A team of researchers has photographed the entirety of the Sistine Chapel for posterity.
It took five years and more than 270,000 digital photos, but the researchers captured everything in the famous Vatican house of worship — from the mosaic floor to Michelangelo’s famous artwork on the ceiling — in high-quality detail.
How detailed? Enough to see the brushstrokes, according to Live Science.
“We used special post-production software to get the depth, intensity, warmth and nuance of colors to an accuracy of 99.9 percent,” Giorgio Armaroli, head of Scripta Maneant, told Reuters. “Future restorers will use these as their standards.”
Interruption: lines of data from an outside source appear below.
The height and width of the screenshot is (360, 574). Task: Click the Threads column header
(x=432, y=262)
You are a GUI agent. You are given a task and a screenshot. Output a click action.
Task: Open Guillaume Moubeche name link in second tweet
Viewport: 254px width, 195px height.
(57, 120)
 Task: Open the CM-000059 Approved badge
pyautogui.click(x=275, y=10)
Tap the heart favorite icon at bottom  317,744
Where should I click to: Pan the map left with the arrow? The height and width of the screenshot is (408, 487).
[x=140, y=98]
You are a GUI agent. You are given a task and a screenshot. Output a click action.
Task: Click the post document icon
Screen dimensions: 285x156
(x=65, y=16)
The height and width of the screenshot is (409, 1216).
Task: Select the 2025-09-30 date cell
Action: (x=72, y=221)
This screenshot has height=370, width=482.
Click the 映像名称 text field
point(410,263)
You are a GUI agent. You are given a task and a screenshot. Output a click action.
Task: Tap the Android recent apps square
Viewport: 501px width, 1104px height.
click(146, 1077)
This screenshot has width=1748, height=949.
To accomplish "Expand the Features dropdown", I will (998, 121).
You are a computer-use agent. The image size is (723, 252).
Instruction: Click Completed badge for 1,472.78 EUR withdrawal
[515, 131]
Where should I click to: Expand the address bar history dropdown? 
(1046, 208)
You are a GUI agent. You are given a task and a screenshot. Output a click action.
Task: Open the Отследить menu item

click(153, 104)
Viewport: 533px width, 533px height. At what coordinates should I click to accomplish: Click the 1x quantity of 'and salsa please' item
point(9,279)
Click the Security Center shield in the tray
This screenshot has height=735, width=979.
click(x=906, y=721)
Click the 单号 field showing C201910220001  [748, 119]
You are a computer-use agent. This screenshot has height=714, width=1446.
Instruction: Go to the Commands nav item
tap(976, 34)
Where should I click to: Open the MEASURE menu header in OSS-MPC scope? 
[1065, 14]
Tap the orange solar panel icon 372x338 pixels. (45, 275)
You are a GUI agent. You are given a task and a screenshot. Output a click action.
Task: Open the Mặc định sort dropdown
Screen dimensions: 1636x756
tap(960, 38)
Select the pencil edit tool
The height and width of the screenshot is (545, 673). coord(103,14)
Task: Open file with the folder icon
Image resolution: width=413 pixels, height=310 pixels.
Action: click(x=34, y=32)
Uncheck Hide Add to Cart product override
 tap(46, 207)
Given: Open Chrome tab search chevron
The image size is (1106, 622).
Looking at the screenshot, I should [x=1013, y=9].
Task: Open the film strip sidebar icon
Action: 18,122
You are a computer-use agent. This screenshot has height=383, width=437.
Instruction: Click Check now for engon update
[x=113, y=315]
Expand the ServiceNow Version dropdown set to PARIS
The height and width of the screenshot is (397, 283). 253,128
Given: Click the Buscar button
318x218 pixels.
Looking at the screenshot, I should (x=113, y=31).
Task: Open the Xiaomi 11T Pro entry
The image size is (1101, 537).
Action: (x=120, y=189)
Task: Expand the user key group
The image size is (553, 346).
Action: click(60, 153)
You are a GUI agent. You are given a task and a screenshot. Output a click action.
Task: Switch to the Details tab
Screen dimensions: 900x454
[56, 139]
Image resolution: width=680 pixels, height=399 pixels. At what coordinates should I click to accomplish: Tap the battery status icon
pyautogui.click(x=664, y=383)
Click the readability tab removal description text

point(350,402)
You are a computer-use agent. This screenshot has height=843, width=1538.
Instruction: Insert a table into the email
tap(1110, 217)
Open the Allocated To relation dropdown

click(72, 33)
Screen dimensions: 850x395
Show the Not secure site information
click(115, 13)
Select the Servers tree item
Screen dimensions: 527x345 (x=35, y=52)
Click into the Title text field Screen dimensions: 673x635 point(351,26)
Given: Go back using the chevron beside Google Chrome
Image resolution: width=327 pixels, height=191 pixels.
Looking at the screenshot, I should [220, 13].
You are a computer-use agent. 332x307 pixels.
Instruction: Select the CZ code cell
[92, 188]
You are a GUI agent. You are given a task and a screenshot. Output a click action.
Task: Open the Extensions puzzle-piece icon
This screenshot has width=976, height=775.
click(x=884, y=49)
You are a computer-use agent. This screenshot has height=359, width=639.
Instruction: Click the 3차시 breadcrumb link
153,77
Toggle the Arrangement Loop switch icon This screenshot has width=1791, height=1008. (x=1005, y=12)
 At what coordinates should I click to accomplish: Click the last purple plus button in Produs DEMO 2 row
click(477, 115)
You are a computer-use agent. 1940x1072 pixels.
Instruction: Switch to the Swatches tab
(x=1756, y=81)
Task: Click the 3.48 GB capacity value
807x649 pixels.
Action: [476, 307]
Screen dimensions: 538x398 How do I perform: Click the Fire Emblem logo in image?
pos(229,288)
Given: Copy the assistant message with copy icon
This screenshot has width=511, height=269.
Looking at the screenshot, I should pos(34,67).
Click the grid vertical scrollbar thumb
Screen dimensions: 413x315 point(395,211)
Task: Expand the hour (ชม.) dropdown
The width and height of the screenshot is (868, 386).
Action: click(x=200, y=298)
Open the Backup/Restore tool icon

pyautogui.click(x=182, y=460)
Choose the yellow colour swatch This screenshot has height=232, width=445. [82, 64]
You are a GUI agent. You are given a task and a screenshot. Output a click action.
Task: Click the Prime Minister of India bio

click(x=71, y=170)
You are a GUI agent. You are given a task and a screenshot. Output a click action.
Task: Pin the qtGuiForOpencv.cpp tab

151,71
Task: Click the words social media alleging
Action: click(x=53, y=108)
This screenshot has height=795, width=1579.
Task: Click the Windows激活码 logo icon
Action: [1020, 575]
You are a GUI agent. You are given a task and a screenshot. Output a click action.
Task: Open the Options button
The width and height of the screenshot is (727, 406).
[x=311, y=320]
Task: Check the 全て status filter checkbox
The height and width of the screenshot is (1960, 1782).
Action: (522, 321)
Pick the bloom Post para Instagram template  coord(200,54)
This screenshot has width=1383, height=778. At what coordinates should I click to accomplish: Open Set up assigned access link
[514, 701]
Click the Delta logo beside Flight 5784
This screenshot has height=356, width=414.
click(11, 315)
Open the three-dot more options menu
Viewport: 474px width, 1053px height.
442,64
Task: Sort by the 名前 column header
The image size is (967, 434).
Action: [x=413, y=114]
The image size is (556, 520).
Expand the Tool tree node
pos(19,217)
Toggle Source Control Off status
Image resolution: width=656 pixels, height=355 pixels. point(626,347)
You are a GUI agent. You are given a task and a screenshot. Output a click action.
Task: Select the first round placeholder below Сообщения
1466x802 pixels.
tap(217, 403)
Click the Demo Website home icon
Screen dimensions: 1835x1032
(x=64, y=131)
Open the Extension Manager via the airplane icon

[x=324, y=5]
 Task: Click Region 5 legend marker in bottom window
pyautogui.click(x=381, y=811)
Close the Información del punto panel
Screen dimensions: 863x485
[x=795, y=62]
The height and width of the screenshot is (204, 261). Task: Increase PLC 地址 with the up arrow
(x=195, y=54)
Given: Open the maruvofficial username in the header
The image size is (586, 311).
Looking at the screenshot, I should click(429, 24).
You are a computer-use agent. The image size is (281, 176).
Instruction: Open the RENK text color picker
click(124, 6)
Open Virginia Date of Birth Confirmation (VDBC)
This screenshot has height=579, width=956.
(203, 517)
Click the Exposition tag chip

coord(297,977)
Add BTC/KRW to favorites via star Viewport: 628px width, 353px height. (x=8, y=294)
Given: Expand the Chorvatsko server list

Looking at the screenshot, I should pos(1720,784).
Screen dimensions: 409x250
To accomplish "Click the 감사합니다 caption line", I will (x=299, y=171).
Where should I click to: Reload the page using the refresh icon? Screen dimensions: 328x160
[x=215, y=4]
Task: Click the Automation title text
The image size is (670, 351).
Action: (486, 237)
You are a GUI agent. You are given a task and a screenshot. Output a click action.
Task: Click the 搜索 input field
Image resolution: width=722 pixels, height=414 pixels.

“In the future, this will allow us to know the state of every centimeter of the chapel as it is today, in 2017,” Antonio Paolucci, former head of the Vatican Museums, told Reuters.
Paolucci and company hope that this time capsule of sorts of the chapel as it is in 2017 will assist restoration efforts in the future.
In order to get an accurate time capsule, the researchers took the digital photographs with a specialized telescopic lens. The collection amounts to almost 30 terabytes worth of data, an astronomical amount. It would take 118 iPhones with the top tier of storage capacity to match that storage, for instance.
All 30 terabytes of photographs will be packaged in a three-volume set that will cost $12,000 a piece. Reuters reports that it will be marketed primarily to libraries around the world.